Source excerpt
══════════

This chapter reminded me to think outside of the box, to evaluate the read alouds I currently have read, and to think about different genres, as well as the time spent on read alouds. Currently, I teach third grade and love using picture books to build reading strategies. I also love chapter books which capture children's attention, promote discussion, and build community. A Nest for Celeste by Henry Cole has been a favorite of mine and the children for the last couple of years. It is about friendships, ups and downs, and has some historical fiction elements in it along with a animals that talk throughout this adventure. Children really relate to the mouse's survival against others, weather, and circumstances.
I've really been thinking about my time spent on read alouds and the quality of discussion. When reading Humphrey as our school-wide reading selection, I realized that I wasn't going to be able to read aloud picture books in my language arts block and complete Humphrey in our allotted time frame. So...I used my chapter book as my read aloud, focused on strategies, and made a four-square graphic organizer to support my instruction and discussion. I am thinking I will alternate between chapter books and picture books in order to give them the proper time for discussion.
I am thinking about reading Who Was Dr. Seuss? since a new book just came out by him. I also would like to read an I Survived book and other nonfiction books. Definitely want to broaden my types of read alouds and plan them out throughout the quarters.
There were plenty of challenges for me in this chapter. I can't utilize all his suggestions in my role as a reading specialist, but many apply. I definitely have preferred genres that I read aloud, and I recognize the need to branch out. Specifically, non-fiction is not something I typically choose to read aloud, unless we're working on author's message or research skills. I can work on that. I don't think it would be appropriate for me to read chapter books aloud in the 30 minute segments of time that I have each day with most groups, but I can work on the "listening up" concept. And another challenge for me will be to consider each group and decide on books based on what will engage them, rather than what I've used in the past or what excites me! It will definitely take more planning time, but I understand the value.
I identified with the comment made by Bernadette Dwyer in her position statement that Dr. Layne included in this chapter. She referred to her experience of being worried when she saw her principal had slipped into the room and was seeing her read aloud. Since I'm not a classroom teacher, I often feel like I should explain how reading aloud fits in my lesson plan when an administrator enters the room, lest it be misunderstood.

══════════

Information shown
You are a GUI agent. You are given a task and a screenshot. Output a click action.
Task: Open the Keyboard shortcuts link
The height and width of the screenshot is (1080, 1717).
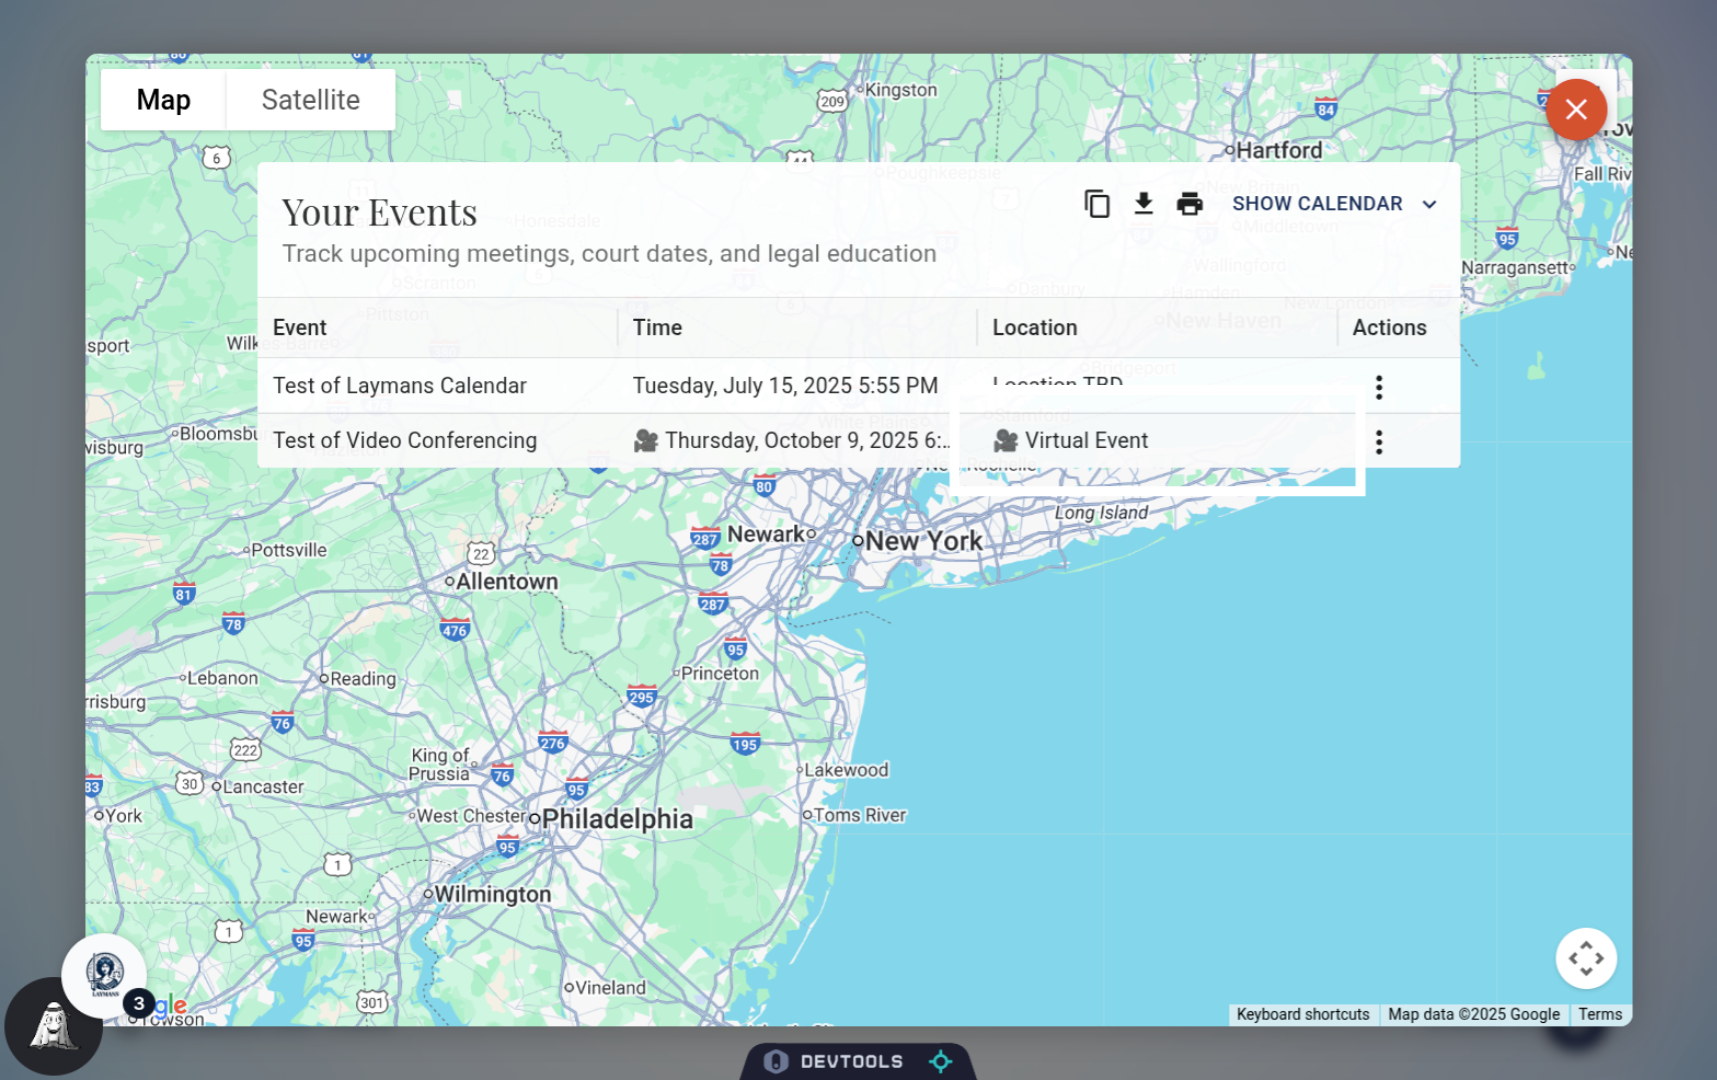click(1302, 1013)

══════════

List of tasks
[1] According to the read-aloud reflections, which Henry Cole book has been a favorite of the teacher and the children for the last couple of years?
[2] Reproduce the passage of the read-aloud reflections starting at "I am thinking about" and ending at "throughout the quarters.".
[3] Pick up the read-aloud reflections where they stop and keep writing.

Responses by task
[1] A Nest for Celeste

[2]
I am thinking about reading Who Was Dr. Seuss? since a new book just came out by him. I also would like to read an I Survived book and other nonfiction books. Definitely want to broaden my types of read alouds and plan them out throughout the quarters.

[3]
As for read-alouds that I may use, I'll simply mention a few authors whose books I've used to teach comprehension strategies: Jim Arnosky - visualization, Patricia Polacco-- author's message, Mo Willems-- cause and effect, Kevin Henkes- sequencing, Lester Laminack-- story elements.... to name a few.
A confession – I am a genre-hater, although after some reflection I realized that I branch out more with my classroom read-aloud choices that I do with my own personal reading. For example, I don’t read any fantasy myself with the exception of Harry Potter, but I regularly read from Road Dahl (The BFG, Charlie and the Chocolate Factory) in my classroom. My personal reading of choice is almost entirely mystery/suspense//thriller, but I can’t recall a single mystery I’ve ever read aloud except for a Cam Jansen many years ago. And I also devote some time to reading poetry each year, another genre I rarely (never) read outside of the classroom. My read aloud choices do tend to be heavily realistic fiction with predominantly male characters. The challenge to vary books according to groups and incorporate new read-alouds is one I need. My read-aloud choices generally encourage students to listen-up.
Layne’s suggestion about finishing a few days before long vacation breaks is a good one. Using those last few days before a break to read picture books or poetry is an idea I like. It would be pretty easy to gather a selection of picture books and poetry to use in between chapter books.
Non-fiction is not something I regularly choose for our regular read aloud time (after lunch, on the carpet), but is regularly incorporated into our science and social studies time. I could more deliberate about analyzing text structure and features during those times however.
My challenge for next year is to try some new read alouds with the idea of branching out across genres.
It will be a stretch for me to start planning what read aloud books I might use this coming year and map it out, especially including chapter books. For me, just staying abreast at all the book choices and keeping a log of titles for specific reading strategies will be most helpful for finding read aloud options for me and classroom teachers who ask for suggestions.
I tend to read aloud picture books (haven't read a graphic novel yet) and am limited some by not reading aloud daily with the same group of students. I do; however, want to read some chapter books this summer and consider how they could be used during read alouds.
This morning as I was teaching my beginner's class at Mar Qardahk IB School in Iraqi Kurdistan, I was able to use an idea from my reading of Layne's book last night. I have been reading aloud to my students every day and today I was able to introduce them to the "language of books", page 74 Dwyer. A lively discussion followed as they concurred that in Arabic, books and spoken language differ as well.
I chuckled as I read about the author reading the poem "Naked" taken from "Chicks Up Front" by Sarah Holbrook. I can imagine this poem creating quite a stir among teenagers.
In my classroom here, I see the importance of reading aloud as students are able to hear and enjoy the fluidity of the English language. Although there are limited resources at the school, I am doing my best to expose my students to a wide variety of genres.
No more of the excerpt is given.